Performance date: 03/07/2009

Venue: Bantry Library

Composition Year: 1861

Duration: 00:45:00

Recording Engineer: Anton Timoney, RTÉ lyric fm

Instrumentation Category:Piano Quartet/Piano Quintet

Artists: Jeremy Menuhin - [piano]
Marc Coppey - [cello]
Jennifer Stumm - [viola]
Hagai Shaham - [violin]

Brahms
in 1860 had been through a turmoil of emotional catastrophe and artistic
humiliation that would have destroyed most people. He had been witness to the
madness and death of his benefactor, Robert Schumann; there was his passionate
involvement and ultimate break with Clara Schumann; and then the bitter fiasco
of the Leipzig Gewandhaus premiere of his D minor Concerto, where he was hissed
off stage. This last incident showed him how precarious was his life as a
vagabond composer and how he could not afford the artistic compromises that
normal family life would entail. This conviction led to another romantic
disaster when he brutally ended his engagement to Agathe von Siebold. And the
final stab in the back came in November 1862 when his hometown, Hamburg, turned down his
application to become the principal conductor of the city’s Philharmonic
Orchestra and appointed one of his close friends, who had no orchestral
experience whatsoever. But his self-confidence was resilient, after the debacle
at Leipzig he
wrote to Joachim: The failure has made no
impression whatever on me.

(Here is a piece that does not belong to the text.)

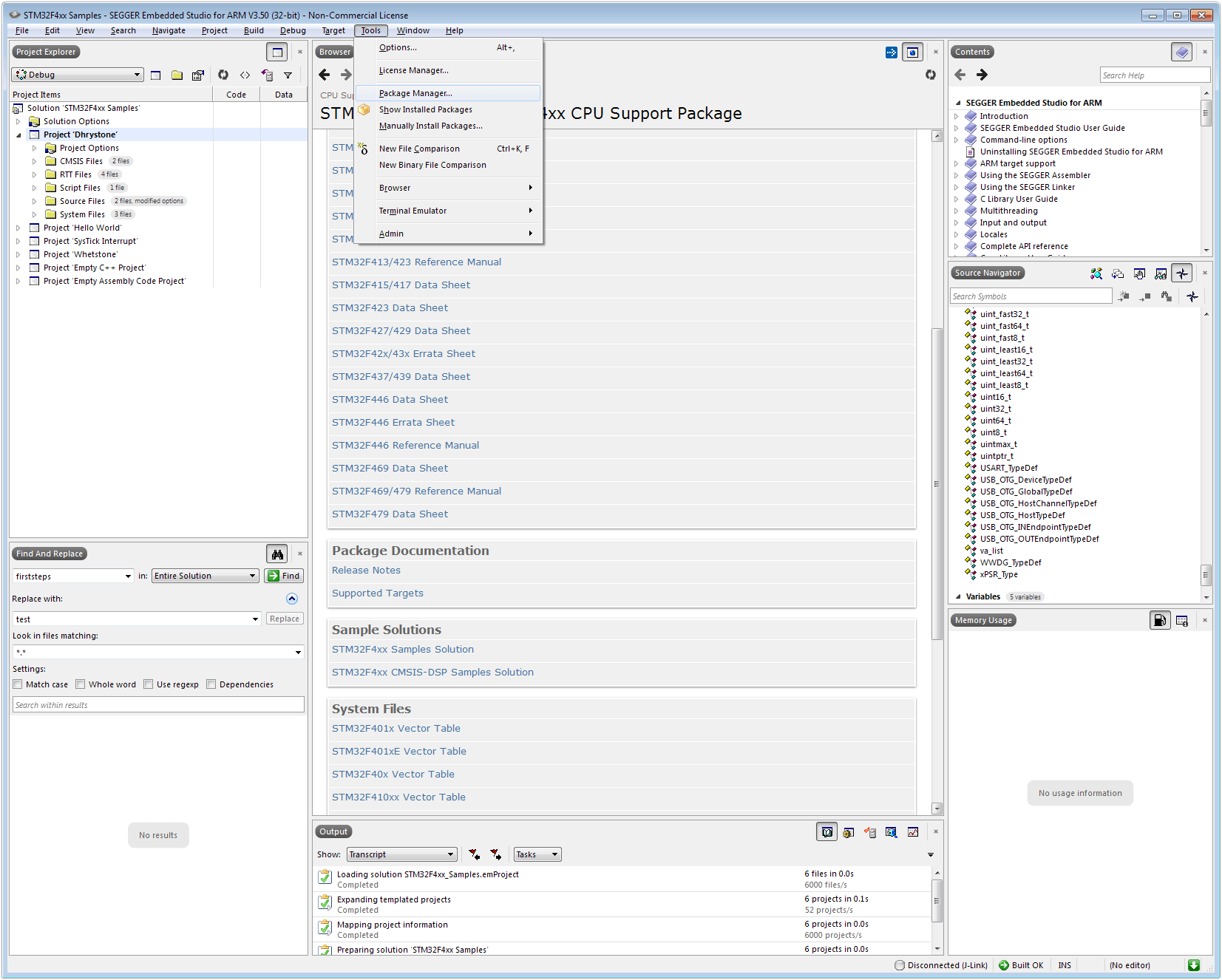Viewport: 1222px width, 980px height.
Task: Click the chart icon in Output panel
Action: click(913, 832)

I believe this is the best thing that could happen
to one; it forces one to concentrate one’s thoughts and increases one’s
courage. After all, I am only experimenting and feeling my way as yet. But the
hissing was too much of a good thing, wasn’t it?

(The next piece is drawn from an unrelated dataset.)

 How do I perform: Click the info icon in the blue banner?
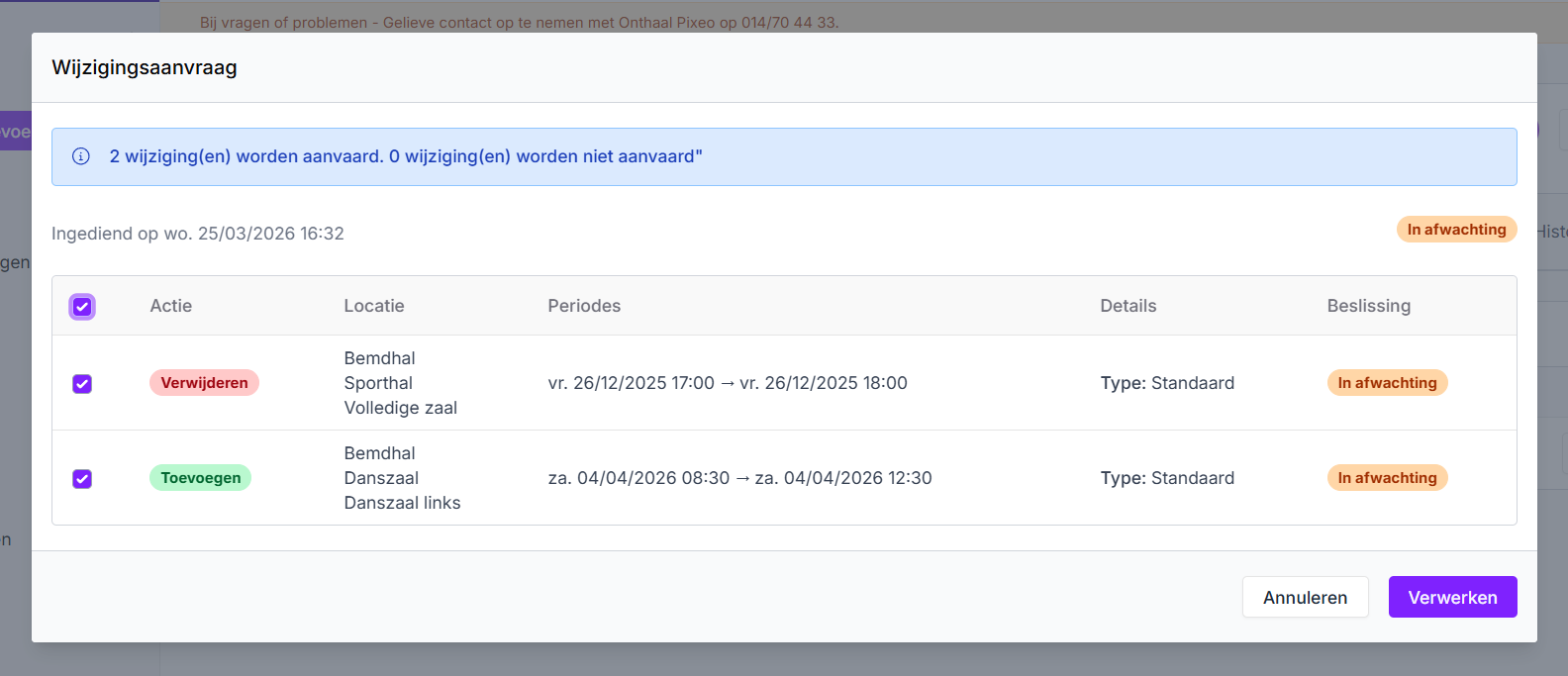81,156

Brahms was in Vienna when the news from Hamburg
arrived,
Vienna
the city of music where he could still meet people who had been there for the
concerts of Haydn, Mozart, Beethoven and Schubert. And so with his dream of a
permanent place in his home city forever banished, he allowed himself to be
seduced by the magic of
Vienna.
One of his first concerts there included a performance of this A-major Piano
Quartet. It was badly received by the ruthless critic Eduard Hanslick –
the themes are insignificant, dry and
prosaic, there is continual pulling together and taking apart, preparation
without objective, promise without fulfilment
– but Clara loved it and it
was frequently performed.

The A-major Piano
Quartet is a big work in every sense, where Brahms luxuriates in his rich
supply of lyrical melodies with an almost symphonic scale of argument. The
first movement is enormous and, despite the easy, good-natured effect, the
sonata form structure is closely worked. It provides an early example of what
Schönberg
  called Brahms’ developing variation technique, where no
sooner is a theme stated that it begins evolving both melodically and
harmonically, often with new keys flowing through it.
  So the listener is immediately engaged by the
lyricism of the themes and then intellectually as well as emotionally caught up
in their continuous development. That said the conventional signposts of
exposition, development and so on are respected but not slavishly adhered to.
The opening subject also gives immediate notice of the work’s rhythmic
complexities, showing two rhythmically distinct halves, which are magnificently
balanced throughout the movement. The development shows the symphonic potential
of the material, while the recapitulation makes much of the gorgeous second
theme.

The Poco Adagio has
a languidly delicious, nocturnally muted theme of idealised love that is
bleakly invaded by sinister diminished sevenths, arpeggiated in the lowest
reaches of the piano, alternating with a two note motif in the strings. This is
brushed aside several times but it returns to haunt the F-minor middle section.
The hushed perfection of the theme’s last appearance in the coda is one of
Brahms’ most idyllic moments.

The Scherzo is in
sonata form, yet another new structural venture. The themes are again flowing
and light-hearted, most unlike the normal Brahms Scherzo. The Trio is a canon
on a slight rhythmic figure, whose precision builds up a powerful source of
energy. This energy is released with the Hungarian-style theme that presides
over the sonata form Finale. This movement takes its time in a magisterial way
creating a mood of relaxed strength that easily balances the length and
argument of the first movement within the Quartet as a whole. The Hungarian
theme is finally allowed to break out of this mood and let itself go in the
wild prestissimo coda.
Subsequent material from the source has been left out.